A veces en la hora más difícil aparecen destellos de lo más valioso del ser humano. El pasado 19 de septiembre un terremoto sacudió México. En Ciudad de México se derrumbaron bastantes edificios dejando sepultada a una gran cantidad de personas. La movilización comenzó. Miles de voluntarios se echaron a las calles para ayudar. Jóvenes y mayores haciendo cadenas de rescate, profesionales tratando de poner sus talentos al servicio de las víctimas… Gente peleando, sin descanso, contra el reloj, para intentar sacar con vida a quien aún resistiese bajo esas toneladas de vigas y cemento.

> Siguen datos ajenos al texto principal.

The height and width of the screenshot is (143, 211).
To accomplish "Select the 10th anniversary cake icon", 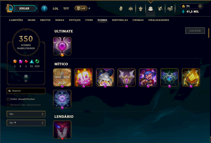I will coord(84,77).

Si habéis seguido las noticias o ecos sobre lo ocurrido, sabréis que a los pocos días había en las redes bastantes artículos donde muchos mexicanos expresaban una mezcla de orgullo, admiración y reconocimiento de algo nuevo. Se habían visto empeñados en una causa común. Se habían reconocido en una generosidad que iba mucho más allá de conveniencias o cálculos, unidos en la tarea de salvar vidas. Se descubrieron sociedad (civil), más familia que bandos, se miraron con más compasión que desconfianza, se sintieron unidos en la necesidad, compartiendo un proyecto, un objetivo, una urgencia que dejaba de lado todos los otros horizontes. Y, aunque también había las tropelías, y las denuncias de costumbre (mala gestión, desvío de fondos, políticos haciéndose la foto, etc), más fuerte que esto era la sensación de comunidad.

Un país que, normalmente, en las noticias, está demasiado asociado a la violencia de los narcos, a la tragedia de esa inmigración incesante hacia el norte, o a la visceralidad en el debate público sobre casi cualquier tema, se reconocía ahora en otra dinámica: la gente normal, los que nunca copan titulares, protagonistas sin nombre conocido, afrontaban la tormenta. El fotógrafo del diario Reforma Alejandro Velázquez capturó en una imagen que se ha vuelto viral la fuerza de esa cadena humana capaz de plantar cara a la adversidad. La foto, de la gente, transportando alimentos para las víctimas bajo un aguacero, es poderosa. La comunidad resiste, se mantiene firme bajo la lluvia, sigue adelante. Porque el fin lo merece.

Es casi paradójico que, en este mundo egoísta, de muros y barreras, de exclusiones construidas por decreto, y de identidades levantadas sobre falsas tormentas, a veces tenga que ser un terremoto, con toda la tragedia que conlleva, lo que ayude a poner algunas cosas en su sitio.